Lt. Col. Mary Hosea, 176th Aircraft Maintenance Squadron commander, explained how Pride of the Fleet will take elite dedicated crew chiefs to the next level of professionalism.

“We’re not just giving those DCC titles to everybody; you need to earn it,” she said. “Take pride in what you do. Don’t just aim for the awards, but have a sense of pride in the mission you’re accomplishing every day. What we do here is important.”

Maj. Eric Rutter, 176th AMXS operations officer, said every DCC team was judged on several aspects of Globemaster maintenance.

“The idea is to try and make our aircraft look as good or better than the rest of the fleet,” he said. “To do that, we need standout aircraft in terms of availability, cleanliness, and appearance.

“0051 was quite clean, and that’s something you notice as you approach the aircraft,” Rutter continued. “We tell the crew chiefs to focus from where an aircrew member or customer first sees the aircraft – the nosewheel, the nose landing gear doors and the crew entry door.”

The major credited 0051’s excellence to Machado.

“A lot of the success resides with the tech sergeant and his leadership,” he said. “So, I’m proud of him, and I’m proud of the Airmen that went out there day after day to make the jet look incredible.”

As a prelude to Pride of the Fleet, 176th Maintenance Group Airmen painted tail flash emblems representing the units with a 144th AS wolf painted on the port side and a 517th AS Firebird painted starboard.
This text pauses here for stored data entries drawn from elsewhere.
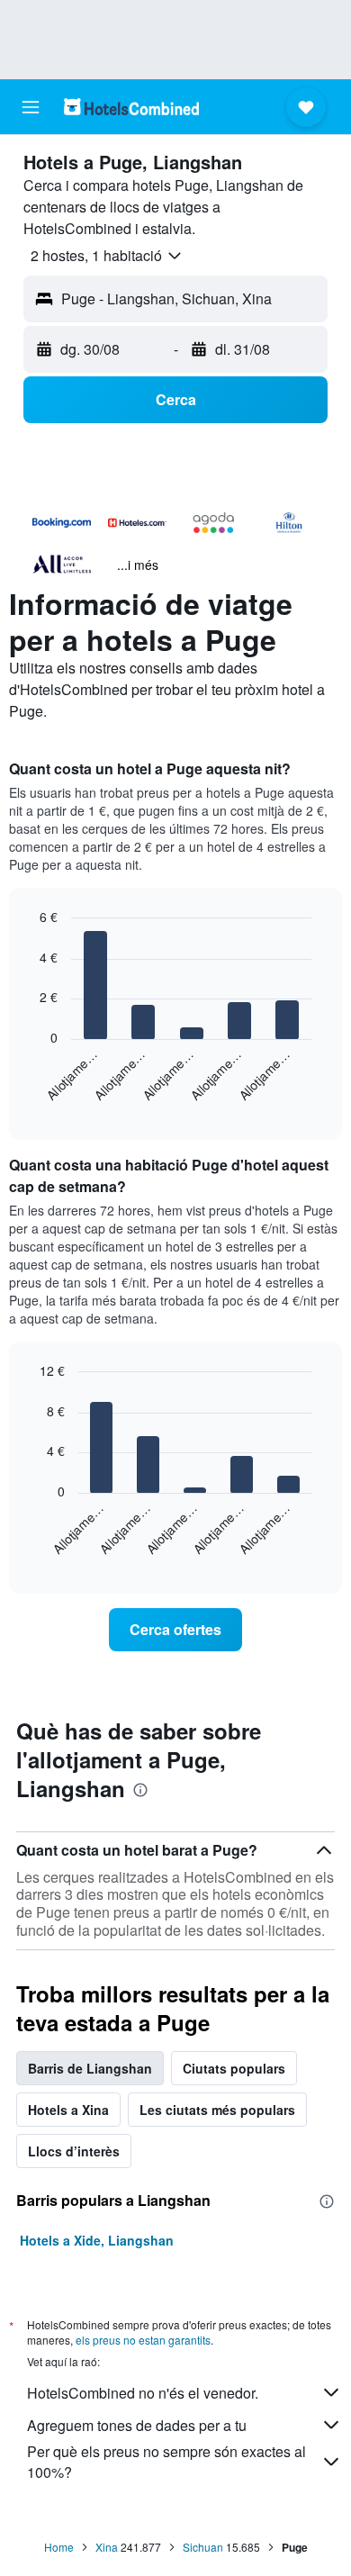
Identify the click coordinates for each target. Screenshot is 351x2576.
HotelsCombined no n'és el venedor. (142, 2392)
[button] (30, 107)
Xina (106, 2546)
“We have done a lot of work already in coming up with the tail flash, which I would say is the most unique, and probably makes for the best-looking C-17s in the entire Air Force inventory,” Rutter said. “But that’s just the surface, and the desire is to dig deeper and to whittle down what we called delayed discrepancies. Those are discrepancies where the aircraft can still fly, but they’re a nagging item in the background that can be worked based on parts availability. Left unchecked, sometimes those items can linger for a long time.

“This program incentivizes working those behind-the-scenes discrepancies, and it also incentivizes keeping the jet clean, keeping the appearance up, doing all of the extra little things that really make it a notch above,” Rutter continued. “I think we have some of the best crew chiefs out there, but there hasn’t ever been much incentive between doing the job well and doing it exceedingly well.”

Rutter said a lot of the wear items such as covers for the head-up display, headrests and armrests have deteriorated from years of use. Though not critical to the function of the aircraft, they are instrumental in the C-17’s presentation, especially if the items are customized with unit embroidery.

“Some people will take the easy route of, ‘I opened a book, I couldn’t order the part, so I just

left it at that,’” he said. “A more creative individual may say, ‘Hey, what if we bought some of these headrests through a vendor that also offers embroidery.’”

In contrast to a by-the-book Airman, Rutter said Pride of the Fleet calls for crew chiefs to find alternative means to get low-volume parts that are difficult or impossible to get through the supply chain.

“A proactive individual can find those things and, better yet, share them with others,” He said. “When you’re proud of your aircraft, and you want to be the very best, you start to look for those additional measures.”